Web posted
Tuesday, November 22, 2005
Hospital returns 'bridge' money
By FOSS FARRAR
Traveler Staff Writer
South Central Kansas Regional Medical Center plans to pay off a $1.3 million loan from the City of Arkansas City by the end of this year, hospital officials said today. The City of Arkansas City provided the loan two years ago to help the hospital begin work on building a new facility two miles north of town.
City Manager Curt Freeland said it was his understanding that the two-year loan would be paid off by Dec. 31.
The money to pay off the loan comes from the hospital's operating budget, said Pam Jackson, SCKRMC chief financial officer.
SCKRMC spent money on architect fees and preliminary work at the proposed new hospital site. About $400,000 of the city loan money wasn't spent, Jackson said.
The $1.3 million "bridge loan" was approved by the City in December 2003. At that time, the plan was for the hospital to pay it back when a $25 million Housing and Urban Development loan for building the new facility was approved. However, HUD turned down the hospital's loan application earlier this year.
The HUD loan application failed over a disagreement over what kind of hospital would be built. HUD said when it turned down the application that the proposed new hospital should be a critical access facility with restrictions on the type of care provided. That was unacceptable to SCKRMC officials who noted that Ark City long had had a full-service hospital.
Momentum on the new hospital project suffered another blow when SCKRMC chief executive officer Joe Jirinec recently announced his retirement. The hospital board approved the retirement plans two weeks ago.
Despite these events, SCKRMC officials insist that the new hospital project is far from dead.

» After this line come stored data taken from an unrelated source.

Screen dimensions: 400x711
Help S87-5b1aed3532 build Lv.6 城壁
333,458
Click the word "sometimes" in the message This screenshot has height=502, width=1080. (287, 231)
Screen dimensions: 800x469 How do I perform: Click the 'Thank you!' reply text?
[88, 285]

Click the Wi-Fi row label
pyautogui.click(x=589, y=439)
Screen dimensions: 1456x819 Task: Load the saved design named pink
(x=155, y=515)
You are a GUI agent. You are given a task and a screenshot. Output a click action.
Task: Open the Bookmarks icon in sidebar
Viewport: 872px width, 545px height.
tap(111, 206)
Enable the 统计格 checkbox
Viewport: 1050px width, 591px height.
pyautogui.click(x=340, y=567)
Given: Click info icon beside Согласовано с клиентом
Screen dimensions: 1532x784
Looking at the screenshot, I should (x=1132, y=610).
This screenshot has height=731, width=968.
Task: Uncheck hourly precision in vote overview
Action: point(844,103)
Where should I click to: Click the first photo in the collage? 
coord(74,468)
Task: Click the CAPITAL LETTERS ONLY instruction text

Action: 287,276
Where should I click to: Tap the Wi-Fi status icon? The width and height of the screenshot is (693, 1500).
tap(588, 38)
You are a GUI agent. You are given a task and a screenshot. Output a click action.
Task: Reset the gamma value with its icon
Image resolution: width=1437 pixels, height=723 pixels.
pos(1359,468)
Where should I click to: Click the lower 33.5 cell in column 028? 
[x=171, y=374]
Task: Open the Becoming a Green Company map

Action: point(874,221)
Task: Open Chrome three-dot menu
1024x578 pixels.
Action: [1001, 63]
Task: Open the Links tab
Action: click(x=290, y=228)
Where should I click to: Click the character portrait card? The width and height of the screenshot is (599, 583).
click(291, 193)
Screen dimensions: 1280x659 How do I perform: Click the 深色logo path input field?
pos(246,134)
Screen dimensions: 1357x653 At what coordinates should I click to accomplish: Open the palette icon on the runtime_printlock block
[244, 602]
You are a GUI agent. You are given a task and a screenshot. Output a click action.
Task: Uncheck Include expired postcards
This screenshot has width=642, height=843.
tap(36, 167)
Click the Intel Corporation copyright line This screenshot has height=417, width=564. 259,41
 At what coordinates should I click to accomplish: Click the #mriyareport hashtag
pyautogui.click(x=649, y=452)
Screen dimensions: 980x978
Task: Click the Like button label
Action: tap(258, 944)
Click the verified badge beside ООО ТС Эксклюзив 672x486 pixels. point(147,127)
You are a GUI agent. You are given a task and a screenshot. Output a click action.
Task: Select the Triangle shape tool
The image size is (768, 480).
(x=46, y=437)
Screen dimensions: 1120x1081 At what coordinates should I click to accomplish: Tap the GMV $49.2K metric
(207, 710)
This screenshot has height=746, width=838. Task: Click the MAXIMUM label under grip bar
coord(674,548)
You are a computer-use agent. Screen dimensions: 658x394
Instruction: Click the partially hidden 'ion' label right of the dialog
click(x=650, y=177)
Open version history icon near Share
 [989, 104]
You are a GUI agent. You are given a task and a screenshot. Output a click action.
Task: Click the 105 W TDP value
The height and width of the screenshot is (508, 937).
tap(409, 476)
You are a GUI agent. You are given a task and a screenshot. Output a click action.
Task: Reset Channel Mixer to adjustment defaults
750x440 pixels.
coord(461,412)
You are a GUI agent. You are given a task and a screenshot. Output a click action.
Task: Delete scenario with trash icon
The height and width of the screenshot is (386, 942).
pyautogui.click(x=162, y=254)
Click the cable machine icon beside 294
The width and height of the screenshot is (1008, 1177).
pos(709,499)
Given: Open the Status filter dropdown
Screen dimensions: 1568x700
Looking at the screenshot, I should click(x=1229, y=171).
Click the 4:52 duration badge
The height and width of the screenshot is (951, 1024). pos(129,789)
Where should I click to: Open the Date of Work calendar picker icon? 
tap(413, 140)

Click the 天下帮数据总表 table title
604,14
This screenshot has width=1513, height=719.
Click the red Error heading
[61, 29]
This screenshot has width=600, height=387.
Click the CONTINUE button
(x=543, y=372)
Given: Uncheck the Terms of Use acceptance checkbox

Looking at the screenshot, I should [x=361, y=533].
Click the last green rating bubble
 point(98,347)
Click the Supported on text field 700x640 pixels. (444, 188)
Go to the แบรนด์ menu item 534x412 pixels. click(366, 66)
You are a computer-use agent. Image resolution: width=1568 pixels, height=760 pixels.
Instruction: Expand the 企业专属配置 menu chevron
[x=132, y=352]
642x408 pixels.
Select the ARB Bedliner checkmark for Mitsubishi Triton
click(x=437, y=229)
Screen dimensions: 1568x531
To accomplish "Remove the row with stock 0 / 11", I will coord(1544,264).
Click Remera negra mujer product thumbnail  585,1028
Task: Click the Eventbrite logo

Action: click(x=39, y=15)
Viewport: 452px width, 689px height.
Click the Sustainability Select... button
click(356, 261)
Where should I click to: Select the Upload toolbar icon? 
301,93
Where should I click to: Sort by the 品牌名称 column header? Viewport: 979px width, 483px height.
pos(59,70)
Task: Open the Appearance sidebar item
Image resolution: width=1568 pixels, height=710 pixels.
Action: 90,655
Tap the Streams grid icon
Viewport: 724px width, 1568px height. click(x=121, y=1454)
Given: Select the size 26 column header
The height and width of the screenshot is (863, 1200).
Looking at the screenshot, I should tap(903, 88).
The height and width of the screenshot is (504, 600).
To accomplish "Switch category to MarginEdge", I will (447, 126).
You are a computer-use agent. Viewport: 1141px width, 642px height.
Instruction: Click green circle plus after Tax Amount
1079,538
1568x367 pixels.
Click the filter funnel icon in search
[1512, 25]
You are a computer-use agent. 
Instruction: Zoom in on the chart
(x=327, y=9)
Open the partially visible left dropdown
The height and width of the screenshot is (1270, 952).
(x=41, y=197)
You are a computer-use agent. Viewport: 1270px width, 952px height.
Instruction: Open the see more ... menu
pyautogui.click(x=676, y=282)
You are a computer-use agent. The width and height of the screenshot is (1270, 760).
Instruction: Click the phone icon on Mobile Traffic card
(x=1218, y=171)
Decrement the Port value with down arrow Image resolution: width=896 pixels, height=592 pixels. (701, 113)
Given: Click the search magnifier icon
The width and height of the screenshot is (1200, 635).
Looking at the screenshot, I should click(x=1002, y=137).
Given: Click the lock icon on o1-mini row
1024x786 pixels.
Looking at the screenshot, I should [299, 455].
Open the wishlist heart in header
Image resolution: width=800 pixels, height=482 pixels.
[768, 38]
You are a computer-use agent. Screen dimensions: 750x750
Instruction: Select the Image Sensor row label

"Momentum was down (since the loan application failed)," Clayton Pappan, SCKRMC marketing director, said today. "So things haven't moved as quickly as we had hoped. But we've been pursuing two main options." They are private financing and a loan from the U.S. Department of Agriculture.
But an investigation into a possible USDA loan by several hospital physicians and staff members has shown "it doesn't fit as well as what was hoped for," Pappan said.
The main problem is time lines, he said. The federal loan process is a drawn-out affair, as the hospital board found out during its two-year-long application for the HUD loan.
"Obviously, we can move faster with private financing," Pappan said. "We now are looking at two private companies and have redone the information we did for HUD."
Pappan said he preferred not to release the names of the finance companies until an agreement is reached.